The naive way to do this is to use the standard provability predicate, ◻, which can be thought of as asking whether a proof of a given formula exists. Using this we can try to formalize our intuition that a fully reflective AI, one that can reason about itself in order to improve itself, should understand that its proof deriving behavior does in fact produce sentences derivable from its axioms:
AI ⊢ ◻P → P,
which is intended to be read as "The formal system "AI" understand in general that "If a sentence is provable then it is true" ", though literally it means something a bit more like "It is derivable from the formal system "AI" that "if there exists a proof of sentence P, then P", in general for P".
Surprisingly, attempting to add this to a formal system, like Peano Arithmetic, doesn't work so well. In particular, it was shown by Löb that adding this reflection principle in general lets us derive any statement, including contradictions.

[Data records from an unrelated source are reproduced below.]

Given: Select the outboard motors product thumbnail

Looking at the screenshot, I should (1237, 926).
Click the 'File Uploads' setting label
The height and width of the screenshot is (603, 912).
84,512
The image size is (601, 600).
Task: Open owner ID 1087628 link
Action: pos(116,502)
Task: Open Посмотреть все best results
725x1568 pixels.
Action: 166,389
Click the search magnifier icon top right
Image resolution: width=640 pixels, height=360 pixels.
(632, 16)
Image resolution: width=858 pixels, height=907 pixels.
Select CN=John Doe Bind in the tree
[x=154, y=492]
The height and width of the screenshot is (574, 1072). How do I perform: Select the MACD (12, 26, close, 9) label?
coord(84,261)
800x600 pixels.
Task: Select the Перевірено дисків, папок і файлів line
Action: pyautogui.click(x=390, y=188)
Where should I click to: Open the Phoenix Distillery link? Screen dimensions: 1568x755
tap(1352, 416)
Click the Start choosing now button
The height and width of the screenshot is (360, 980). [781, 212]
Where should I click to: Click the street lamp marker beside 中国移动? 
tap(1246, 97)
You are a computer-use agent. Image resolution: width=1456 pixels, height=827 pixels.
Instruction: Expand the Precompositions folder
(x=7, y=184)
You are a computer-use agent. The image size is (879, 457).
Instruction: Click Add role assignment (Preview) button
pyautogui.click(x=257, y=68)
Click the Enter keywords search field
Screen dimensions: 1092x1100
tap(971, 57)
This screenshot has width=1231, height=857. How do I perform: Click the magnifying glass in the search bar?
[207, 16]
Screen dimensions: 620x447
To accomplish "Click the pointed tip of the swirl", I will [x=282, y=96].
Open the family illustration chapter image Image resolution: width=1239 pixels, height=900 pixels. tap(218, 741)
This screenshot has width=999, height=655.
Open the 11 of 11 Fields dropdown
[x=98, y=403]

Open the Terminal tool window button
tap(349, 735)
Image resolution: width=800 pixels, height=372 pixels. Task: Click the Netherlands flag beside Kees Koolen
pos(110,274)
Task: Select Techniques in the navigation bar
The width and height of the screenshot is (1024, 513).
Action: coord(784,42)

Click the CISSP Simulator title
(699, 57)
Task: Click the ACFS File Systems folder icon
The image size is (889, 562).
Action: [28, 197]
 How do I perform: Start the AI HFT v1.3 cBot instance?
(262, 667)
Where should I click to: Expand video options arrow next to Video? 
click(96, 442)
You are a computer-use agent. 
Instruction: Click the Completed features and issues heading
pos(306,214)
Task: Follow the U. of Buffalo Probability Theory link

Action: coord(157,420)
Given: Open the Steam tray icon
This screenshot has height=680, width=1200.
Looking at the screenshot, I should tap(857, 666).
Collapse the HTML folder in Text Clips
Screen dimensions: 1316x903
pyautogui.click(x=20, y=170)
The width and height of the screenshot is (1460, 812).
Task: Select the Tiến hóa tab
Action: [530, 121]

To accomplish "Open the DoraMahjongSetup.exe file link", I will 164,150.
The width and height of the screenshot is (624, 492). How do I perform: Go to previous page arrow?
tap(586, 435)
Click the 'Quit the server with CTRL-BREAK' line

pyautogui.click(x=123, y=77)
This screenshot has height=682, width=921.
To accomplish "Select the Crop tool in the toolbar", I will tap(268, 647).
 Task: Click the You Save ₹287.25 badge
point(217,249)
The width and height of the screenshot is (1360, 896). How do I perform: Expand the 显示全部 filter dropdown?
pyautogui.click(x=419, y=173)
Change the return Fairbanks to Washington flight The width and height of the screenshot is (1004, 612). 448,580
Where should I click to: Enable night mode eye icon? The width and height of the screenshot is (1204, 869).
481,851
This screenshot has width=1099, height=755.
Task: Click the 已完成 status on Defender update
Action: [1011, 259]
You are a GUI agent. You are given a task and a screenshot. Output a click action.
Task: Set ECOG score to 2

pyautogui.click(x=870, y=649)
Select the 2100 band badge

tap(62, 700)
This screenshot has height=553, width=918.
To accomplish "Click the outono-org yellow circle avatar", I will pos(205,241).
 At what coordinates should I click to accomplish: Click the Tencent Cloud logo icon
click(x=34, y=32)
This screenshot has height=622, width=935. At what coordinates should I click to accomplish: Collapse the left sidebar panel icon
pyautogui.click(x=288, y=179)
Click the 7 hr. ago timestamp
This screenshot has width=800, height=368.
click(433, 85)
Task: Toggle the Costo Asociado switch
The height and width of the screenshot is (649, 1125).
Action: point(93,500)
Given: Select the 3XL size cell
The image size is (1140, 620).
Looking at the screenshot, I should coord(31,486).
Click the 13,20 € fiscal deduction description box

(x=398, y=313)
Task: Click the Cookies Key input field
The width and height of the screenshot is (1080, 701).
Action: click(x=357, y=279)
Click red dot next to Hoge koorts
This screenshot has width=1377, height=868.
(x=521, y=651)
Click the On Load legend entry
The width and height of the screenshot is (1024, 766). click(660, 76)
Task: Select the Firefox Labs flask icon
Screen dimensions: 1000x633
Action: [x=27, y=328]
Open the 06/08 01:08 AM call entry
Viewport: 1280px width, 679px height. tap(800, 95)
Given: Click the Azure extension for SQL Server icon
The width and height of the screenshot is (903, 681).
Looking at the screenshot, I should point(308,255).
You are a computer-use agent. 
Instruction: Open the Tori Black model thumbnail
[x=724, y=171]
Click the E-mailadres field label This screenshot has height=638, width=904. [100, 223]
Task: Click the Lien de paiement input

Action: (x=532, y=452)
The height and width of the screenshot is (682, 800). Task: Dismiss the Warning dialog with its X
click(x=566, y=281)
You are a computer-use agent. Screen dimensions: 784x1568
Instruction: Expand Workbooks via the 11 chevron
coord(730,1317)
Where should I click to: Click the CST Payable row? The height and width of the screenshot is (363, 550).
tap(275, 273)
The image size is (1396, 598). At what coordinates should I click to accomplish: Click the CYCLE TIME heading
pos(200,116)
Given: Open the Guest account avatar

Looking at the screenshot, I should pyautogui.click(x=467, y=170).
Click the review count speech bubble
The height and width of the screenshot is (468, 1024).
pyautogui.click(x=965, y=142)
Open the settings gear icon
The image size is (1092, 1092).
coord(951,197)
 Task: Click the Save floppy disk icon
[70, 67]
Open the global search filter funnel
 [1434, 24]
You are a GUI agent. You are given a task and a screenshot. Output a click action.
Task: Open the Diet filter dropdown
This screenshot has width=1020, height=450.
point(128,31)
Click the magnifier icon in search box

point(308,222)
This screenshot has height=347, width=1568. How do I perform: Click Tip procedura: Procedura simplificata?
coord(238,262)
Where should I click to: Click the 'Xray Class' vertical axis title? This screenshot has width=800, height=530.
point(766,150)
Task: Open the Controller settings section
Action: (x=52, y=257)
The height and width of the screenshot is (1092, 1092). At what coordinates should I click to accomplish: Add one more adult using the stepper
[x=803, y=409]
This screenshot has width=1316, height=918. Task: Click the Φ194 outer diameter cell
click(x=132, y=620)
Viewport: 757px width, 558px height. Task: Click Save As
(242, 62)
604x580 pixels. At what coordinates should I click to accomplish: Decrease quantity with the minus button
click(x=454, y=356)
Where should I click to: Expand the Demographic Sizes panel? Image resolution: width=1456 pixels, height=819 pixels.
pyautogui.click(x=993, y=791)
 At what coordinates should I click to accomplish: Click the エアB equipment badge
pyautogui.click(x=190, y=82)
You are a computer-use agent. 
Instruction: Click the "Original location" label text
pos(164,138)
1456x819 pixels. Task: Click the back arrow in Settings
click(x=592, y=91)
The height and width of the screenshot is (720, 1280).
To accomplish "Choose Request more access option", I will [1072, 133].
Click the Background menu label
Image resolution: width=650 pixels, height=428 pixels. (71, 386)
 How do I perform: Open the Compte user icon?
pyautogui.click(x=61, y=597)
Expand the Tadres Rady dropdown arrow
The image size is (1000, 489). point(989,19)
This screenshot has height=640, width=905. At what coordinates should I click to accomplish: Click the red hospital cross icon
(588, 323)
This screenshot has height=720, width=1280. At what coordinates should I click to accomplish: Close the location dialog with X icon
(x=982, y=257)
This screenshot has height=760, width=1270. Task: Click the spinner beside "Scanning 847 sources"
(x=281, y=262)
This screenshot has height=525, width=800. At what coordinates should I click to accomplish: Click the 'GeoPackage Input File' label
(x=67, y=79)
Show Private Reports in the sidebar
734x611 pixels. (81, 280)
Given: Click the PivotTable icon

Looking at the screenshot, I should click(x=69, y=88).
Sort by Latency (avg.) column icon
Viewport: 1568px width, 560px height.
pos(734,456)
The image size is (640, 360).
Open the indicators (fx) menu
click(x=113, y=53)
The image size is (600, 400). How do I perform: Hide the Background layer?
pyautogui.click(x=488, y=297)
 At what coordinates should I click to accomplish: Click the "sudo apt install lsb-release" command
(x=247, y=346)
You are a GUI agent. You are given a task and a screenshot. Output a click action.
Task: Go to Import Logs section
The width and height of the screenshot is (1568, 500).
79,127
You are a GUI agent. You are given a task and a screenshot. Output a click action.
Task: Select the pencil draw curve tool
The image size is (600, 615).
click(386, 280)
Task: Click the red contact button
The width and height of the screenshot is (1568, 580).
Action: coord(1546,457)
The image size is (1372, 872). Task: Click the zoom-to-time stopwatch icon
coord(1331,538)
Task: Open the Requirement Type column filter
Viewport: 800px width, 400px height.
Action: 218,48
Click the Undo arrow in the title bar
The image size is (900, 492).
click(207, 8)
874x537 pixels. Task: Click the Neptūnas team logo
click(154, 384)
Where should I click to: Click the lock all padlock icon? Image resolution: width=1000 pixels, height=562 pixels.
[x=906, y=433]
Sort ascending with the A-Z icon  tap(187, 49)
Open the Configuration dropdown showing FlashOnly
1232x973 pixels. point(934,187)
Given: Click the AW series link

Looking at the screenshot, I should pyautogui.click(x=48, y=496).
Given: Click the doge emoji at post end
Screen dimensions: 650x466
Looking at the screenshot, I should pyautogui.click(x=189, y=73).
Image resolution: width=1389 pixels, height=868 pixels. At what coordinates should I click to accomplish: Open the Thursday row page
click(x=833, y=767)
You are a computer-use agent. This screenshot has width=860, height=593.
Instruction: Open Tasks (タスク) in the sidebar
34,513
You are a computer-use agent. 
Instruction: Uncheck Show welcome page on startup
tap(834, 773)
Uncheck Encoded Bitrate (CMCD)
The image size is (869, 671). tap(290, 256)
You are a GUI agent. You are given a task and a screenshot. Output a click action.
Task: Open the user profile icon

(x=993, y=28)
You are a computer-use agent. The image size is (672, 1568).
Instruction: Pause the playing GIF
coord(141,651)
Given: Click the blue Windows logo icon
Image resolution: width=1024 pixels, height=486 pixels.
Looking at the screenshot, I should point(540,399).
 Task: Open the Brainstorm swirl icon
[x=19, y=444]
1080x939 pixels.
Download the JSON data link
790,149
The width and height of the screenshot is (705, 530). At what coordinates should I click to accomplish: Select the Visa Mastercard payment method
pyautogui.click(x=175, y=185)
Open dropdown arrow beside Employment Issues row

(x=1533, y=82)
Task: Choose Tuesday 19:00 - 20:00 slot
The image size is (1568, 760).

So our nice reflection principle is broken. We don't understand reflective reasoning as well as we'd like. At this point, we can brainstorm some new reflection principles: Maybe our reflection principles should be derivable within our formal system, instead of being tacked on. Also, we can try to figure out in a deeper way why "AI ⊢ ◻P → P" doesn't work: If we can derive all sentences, does that mean that proofs of contradictions actually do exist? If so, why weren't those proofs breaking our theorem provers before we added the reflection principle? Or do the proofs for all sentences only exist for the augmented theorem prover, not for the initial formal system? That would suggest our reflection principle is allowing the AI to trust itself too much, allowing it to derive things because deriving them allows them to be derived. Though it doesn't really look like that if you just stare at the old reflection principle. We are confused. Let's unconfuse ourselves.